____ DATA LINES

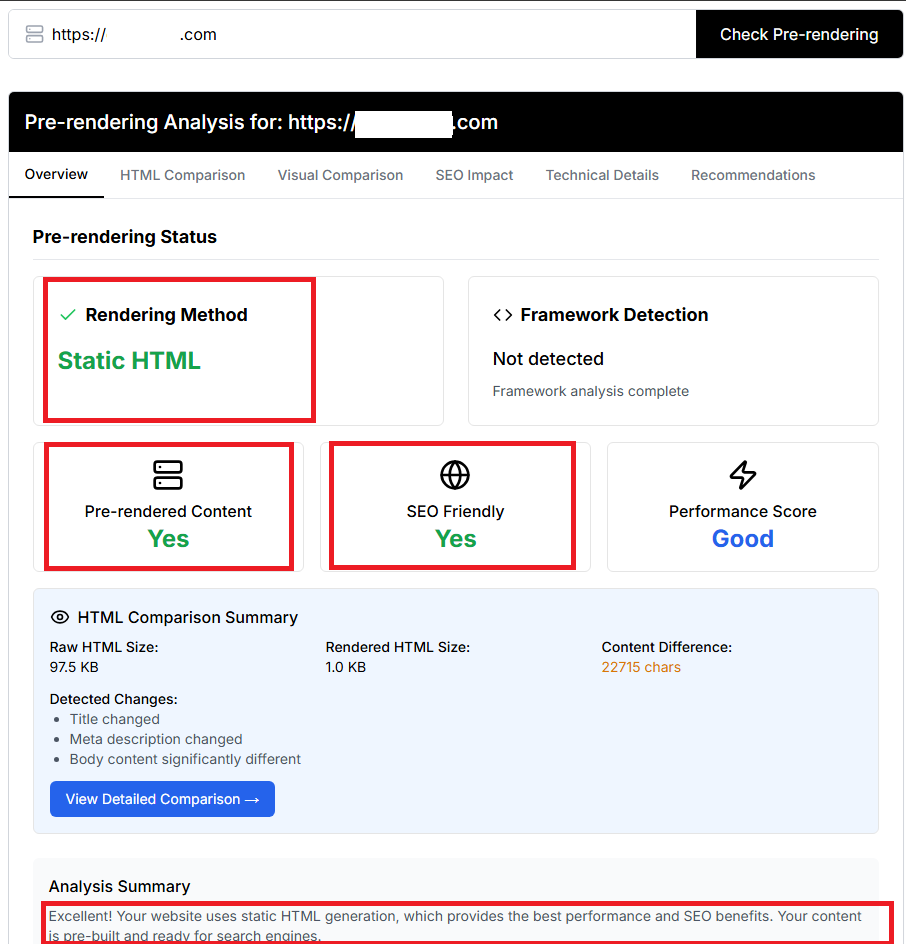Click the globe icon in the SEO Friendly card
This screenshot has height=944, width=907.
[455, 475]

________
____ DATA LINES

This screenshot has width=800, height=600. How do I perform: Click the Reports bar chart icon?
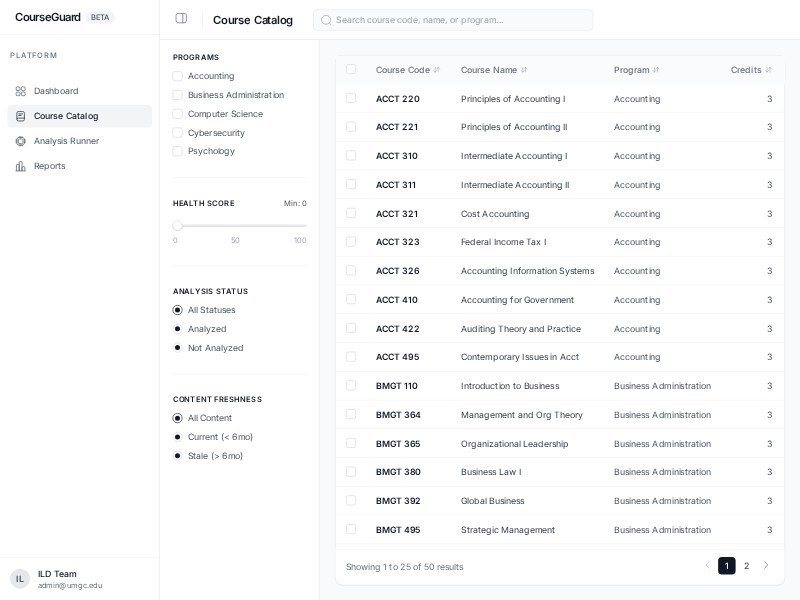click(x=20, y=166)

________

| STATED PROBLEM |
Format the lines of the listing from the line containing "This screenshot has width=800, height=600." through the line containing "click(x=20, y=166)", inclusive, as a JSON list of strings with one string per line, omitting blank lines and leaving the pictures out.

| COMPLETED TASK |
[
  "This screenshot has width=800, height=600. How do I perform: Click the Reports bar chart icon?",
  "click(x=20, y=166)"
]